Main Results and Discussion

• 100% organic wash solvents showed higher carryover, indicating incomplete removal of Granisetron HCl.
• A 50/50 water:acetonitrile mixture provided the lowest carryover among solvents tested.
• Extending wash cycles to 12 s pre- and post-injection reduced carryover by approximately threefold compared with the default mode.
• The flow-through-needle design and dedicated wash pump prevented cross-contamination between wash solvent and sample stream, enhancing cleaning efficiency.

Benefits and Practical Applications

• Improved quantitation reliability at trace levels through optimized wash chemistry and timing.
• Flexibility to tailor needle wash composition independently from the mobile phase.
• Enhanced throughput with minimal additional cycle time by selecting appropriate wash modes.
• Applicability across a broad range of reverse-phase methods requiring low carryover.

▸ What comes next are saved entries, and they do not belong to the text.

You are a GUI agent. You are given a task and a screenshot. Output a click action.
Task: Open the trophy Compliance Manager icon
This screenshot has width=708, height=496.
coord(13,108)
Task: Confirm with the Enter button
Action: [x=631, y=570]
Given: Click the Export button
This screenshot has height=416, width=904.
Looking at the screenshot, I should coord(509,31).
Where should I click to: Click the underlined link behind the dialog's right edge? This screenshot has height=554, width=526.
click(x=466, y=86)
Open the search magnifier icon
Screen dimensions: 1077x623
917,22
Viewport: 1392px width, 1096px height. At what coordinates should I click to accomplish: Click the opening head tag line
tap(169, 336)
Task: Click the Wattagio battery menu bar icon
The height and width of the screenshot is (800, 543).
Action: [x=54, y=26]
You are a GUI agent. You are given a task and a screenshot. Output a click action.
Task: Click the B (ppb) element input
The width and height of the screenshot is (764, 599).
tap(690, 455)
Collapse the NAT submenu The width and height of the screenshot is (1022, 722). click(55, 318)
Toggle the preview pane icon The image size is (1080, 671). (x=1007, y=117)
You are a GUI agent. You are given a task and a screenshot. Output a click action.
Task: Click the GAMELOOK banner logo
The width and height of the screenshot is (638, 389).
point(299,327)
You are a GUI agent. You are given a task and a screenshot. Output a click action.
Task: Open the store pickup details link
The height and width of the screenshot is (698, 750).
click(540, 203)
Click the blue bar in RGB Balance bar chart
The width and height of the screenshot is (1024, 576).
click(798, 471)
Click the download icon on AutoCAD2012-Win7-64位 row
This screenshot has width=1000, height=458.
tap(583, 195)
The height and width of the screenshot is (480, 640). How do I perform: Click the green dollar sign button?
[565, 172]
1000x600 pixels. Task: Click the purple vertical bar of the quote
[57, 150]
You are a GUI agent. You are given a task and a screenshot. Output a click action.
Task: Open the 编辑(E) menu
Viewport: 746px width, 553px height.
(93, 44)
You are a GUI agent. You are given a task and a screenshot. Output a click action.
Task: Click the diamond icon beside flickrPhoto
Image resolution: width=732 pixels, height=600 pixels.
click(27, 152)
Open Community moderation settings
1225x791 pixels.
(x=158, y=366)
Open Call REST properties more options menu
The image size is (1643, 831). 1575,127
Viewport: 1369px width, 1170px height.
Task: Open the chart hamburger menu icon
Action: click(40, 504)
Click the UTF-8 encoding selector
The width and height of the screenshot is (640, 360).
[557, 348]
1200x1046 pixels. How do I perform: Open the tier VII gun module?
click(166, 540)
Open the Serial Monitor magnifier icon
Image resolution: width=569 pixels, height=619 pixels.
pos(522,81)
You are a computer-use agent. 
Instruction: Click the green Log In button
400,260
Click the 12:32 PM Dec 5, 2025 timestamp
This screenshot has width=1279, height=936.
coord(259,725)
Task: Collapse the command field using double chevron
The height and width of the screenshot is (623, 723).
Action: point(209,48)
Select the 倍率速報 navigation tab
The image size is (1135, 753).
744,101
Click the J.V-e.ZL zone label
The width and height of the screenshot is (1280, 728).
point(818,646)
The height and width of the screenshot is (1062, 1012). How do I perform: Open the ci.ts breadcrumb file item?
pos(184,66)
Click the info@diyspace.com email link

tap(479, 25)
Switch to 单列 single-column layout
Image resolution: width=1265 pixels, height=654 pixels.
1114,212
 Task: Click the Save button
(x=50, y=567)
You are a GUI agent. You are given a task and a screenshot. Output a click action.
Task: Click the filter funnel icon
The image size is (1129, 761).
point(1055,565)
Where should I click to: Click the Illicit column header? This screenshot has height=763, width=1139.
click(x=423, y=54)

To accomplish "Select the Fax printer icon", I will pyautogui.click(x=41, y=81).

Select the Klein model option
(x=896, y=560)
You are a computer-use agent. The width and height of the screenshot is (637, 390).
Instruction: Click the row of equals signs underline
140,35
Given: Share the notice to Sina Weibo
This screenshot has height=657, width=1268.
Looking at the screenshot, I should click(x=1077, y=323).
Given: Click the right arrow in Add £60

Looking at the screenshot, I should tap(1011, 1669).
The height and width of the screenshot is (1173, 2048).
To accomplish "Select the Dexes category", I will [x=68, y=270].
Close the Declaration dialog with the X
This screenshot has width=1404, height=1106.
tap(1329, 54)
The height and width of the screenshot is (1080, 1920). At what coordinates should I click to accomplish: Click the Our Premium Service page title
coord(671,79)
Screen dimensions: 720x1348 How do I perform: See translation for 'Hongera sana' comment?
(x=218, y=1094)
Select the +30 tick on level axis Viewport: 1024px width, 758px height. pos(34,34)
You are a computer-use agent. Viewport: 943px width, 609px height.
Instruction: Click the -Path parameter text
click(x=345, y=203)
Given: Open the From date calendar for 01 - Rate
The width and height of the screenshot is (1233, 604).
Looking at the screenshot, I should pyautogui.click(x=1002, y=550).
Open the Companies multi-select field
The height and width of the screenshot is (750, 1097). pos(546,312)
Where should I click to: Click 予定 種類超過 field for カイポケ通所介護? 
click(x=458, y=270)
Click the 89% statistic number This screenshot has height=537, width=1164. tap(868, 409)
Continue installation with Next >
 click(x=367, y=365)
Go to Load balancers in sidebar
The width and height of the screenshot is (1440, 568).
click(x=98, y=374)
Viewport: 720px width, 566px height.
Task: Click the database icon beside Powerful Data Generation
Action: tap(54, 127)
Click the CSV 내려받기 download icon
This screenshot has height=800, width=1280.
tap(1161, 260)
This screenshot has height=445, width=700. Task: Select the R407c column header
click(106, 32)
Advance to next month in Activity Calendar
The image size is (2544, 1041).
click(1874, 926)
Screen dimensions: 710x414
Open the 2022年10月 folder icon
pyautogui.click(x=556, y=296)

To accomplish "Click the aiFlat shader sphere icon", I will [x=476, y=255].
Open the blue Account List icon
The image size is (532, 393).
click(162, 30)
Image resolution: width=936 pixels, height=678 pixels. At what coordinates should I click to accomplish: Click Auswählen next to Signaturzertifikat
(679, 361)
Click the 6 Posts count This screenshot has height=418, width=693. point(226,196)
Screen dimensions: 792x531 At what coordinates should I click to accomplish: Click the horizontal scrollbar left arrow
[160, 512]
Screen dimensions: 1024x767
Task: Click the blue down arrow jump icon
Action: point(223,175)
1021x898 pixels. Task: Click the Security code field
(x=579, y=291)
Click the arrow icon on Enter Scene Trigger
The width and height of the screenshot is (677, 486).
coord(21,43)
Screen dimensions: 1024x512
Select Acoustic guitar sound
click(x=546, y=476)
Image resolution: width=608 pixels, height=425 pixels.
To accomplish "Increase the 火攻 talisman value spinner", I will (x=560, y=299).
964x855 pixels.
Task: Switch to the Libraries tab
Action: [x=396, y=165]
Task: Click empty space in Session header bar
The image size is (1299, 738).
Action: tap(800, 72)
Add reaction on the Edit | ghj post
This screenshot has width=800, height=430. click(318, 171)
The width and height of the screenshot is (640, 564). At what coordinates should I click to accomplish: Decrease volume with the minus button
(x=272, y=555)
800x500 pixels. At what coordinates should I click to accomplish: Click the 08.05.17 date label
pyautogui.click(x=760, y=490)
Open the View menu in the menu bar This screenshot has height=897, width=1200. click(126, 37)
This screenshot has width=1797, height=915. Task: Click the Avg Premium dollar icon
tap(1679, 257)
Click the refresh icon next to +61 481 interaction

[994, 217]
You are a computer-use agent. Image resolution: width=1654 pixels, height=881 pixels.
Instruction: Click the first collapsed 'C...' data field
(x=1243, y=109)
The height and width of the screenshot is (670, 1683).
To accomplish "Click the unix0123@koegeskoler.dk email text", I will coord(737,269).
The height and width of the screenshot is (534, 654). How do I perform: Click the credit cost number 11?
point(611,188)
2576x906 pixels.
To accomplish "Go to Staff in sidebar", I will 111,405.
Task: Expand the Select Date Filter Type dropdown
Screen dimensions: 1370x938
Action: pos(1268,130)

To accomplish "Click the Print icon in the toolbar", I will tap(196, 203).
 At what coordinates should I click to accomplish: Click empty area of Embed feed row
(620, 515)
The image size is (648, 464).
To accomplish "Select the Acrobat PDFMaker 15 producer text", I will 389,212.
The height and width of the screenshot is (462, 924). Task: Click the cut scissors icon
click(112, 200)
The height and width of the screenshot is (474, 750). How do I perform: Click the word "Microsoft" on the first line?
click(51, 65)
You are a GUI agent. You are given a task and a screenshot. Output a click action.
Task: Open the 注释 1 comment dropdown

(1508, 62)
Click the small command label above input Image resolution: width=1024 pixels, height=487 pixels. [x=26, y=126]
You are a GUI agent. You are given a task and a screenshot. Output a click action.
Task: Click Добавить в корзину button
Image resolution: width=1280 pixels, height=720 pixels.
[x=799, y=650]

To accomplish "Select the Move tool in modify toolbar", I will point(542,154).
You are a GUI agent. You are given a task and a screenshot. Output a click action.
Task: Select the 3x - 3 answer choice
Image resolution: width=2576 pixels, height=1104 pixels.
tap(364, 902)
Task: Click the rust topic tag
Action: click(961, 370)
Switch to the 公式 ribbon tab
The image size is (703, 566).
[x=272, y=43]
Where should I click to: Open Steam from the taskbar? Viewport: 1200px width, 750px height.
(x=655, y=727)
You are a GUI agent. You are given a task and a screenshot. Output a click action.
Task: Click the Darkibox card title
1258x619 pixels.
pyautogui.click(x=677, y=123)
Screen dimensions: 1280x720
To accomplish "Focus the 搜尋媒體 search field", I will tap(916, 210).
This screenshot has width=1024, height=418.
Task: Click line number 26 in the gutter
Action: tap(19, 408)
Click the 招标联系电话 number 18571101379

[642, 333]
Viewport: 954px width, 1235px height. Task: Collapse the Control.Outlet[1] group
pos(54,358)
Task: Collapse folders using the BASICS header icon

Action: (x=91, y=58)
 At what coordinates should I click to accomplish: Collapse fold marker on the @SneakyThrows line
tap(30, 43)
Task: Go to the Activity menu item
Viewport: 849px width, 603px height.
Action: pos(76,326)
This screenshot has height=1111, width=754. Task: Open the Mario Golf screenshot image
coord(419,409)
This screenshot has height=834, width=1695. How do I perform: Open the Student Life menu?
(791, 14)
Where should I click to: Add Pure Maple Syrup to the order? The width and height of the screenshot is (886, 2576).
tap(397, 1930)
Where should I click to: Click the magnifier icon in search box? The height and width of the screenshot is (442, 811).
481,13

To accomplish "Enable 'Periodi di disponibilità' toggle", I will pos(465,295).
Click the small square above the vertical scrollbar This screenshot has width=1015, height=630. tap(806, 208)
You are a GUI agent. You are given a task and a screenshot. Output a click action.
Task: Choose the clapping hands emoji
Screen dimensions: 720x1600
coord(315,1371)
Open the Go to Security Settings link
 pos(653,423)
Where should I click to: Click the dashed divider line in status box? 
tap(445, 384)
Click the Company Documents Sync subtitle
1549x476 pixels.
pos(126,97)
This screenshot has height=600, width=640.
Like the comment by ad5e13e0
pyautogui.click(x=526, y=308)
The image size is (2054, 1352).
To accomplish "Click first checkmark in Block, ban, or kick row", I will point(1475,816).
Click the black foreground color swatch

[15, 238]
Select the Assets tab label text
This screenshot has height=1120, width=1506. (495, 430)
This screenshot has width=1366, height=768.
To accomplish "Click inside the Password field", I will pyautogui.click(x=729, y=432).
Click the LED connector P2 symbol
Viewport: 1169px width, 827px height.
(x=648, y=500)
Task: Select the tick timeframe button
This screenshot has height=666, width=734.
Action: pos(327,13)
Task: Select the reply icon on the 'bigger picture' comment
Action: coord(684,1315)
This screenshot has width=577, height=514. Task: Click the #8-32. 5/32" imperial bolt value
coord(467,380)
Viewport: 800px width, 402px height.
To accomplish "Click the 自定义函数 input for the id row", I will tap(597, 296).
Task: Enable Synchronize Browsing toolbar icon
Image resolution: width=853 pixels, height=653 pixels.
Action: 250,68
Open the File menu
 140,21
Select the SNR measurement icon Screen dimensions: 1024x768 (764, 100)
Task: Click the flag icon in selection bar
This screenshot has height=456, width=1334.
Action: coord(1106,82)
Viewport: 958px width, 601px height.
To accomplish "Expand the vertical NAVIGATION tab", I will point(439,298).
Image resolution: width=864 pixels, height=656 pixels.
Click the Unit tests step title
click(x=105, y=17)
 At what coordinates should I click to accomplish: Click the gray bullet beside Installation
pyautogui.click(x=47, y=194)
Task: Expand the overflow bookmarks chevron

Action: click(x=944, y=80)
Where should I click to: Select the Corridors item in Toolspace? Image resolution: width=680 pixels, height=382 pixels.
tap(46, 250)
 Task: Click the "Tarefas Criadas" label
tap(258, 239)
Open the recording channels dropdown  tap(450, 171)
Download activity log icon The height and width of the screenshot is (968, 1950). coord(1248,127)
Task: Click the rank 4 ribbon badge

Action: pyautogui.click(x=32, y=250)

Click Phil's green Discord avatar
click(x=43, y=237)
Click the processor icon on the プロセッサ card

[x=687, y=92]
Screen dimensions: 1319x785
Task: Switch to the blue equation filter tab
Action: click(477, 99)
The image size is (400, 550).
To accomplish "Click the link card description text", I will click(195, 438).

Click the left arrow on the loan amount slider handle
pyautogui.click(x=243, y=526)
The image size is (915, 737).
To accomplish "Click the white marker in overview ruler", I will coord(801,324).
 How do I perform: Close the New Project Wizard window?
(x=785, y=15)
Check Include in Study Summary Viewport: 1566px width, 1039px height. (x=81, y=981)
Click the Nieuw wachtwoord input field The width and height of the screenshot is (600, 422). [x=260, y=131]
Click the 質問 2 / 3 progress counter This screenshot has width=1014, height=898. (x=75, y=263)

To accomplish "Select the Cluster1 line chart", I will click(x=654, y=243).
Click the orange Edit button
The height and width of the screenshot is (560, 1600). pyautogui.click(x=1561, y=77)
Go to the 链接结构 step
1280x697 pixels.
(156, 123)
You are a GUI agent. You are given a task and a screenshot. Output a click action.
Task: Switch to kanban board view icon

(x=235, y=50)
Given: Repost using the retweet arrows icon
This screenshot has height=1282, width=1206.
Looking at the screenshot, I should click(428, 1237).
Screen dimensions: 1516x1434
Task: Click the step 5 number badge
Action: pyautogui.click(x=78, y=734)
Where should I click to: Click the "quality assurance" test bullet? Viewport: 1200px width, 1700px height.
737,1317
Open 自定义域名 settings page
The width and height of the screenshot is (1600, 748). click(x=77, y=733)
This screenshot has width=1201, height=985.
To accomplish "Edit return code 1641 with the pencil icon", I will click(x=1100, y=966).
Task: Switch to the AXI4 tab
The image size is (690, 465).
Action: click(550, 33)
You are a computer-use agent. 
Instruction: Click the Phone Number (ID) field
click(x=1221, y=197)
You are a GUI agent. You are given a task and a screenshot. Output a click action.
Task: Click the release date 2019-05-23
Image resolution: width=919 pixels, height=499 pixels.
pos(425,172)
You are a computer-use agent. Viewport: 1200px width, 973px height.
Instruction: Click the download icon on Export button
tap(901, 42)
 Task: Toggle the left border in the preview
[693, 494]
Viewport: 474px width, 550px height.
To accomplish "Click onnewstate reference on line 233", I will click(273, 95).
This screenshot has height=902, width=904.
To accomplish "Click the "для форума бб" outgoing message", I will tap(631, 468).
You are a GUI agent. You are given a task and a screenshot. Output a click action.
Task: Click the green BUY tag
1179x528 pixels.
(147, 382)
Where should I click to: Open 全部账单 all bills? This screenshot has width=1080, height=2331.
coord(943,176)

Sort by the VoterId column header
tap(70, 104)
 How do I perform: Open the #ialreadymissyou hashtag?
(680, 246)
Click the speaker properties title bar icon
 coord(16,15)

Future Trends and Applications

• Development of automated wash-optimization tools within instrument software.
• Integration of intelligent wash solvent selection based on analyte properties.
• Expansion of carryover mitigation strategies to multi-dimensional separations and high-pressure systems.

Conclusion

Optimizing needle wash solvent composition and autosampler wash parameters is critical for minimizing carryover in high-sensitivity LC–MS analyses. A balanced water:acetonitrile wash and extended wash durations effectively reduce residual contamination, supporting robust quantitative performance.

Reference

1. DesJardins C., Li Z., McConville P. Carryover Mitigation Using Needle Wash Solvent Chemistry and Autosampler Features of a UPLC–MS System. Waters Corp.; 2019.
2. Waters ACQUITY UPLC H-Class PLUS System Guide. Waters Corporation; 2018.
3. Dolan J. Autosampler Carryover. LCGC Europe. 2006;19(10):522–529.
4. Waters ACQUITY UPLC Sample Manager–Flow Through Needle PLUS Series Overview and Maintenance Guide. Waters Corporation; 2018.
5. O’Neil MJ, ed. The Merck Index: An Encyclopedia of Chemicals, Drugs, and Biologicals. 14th ed. Merck; 2006.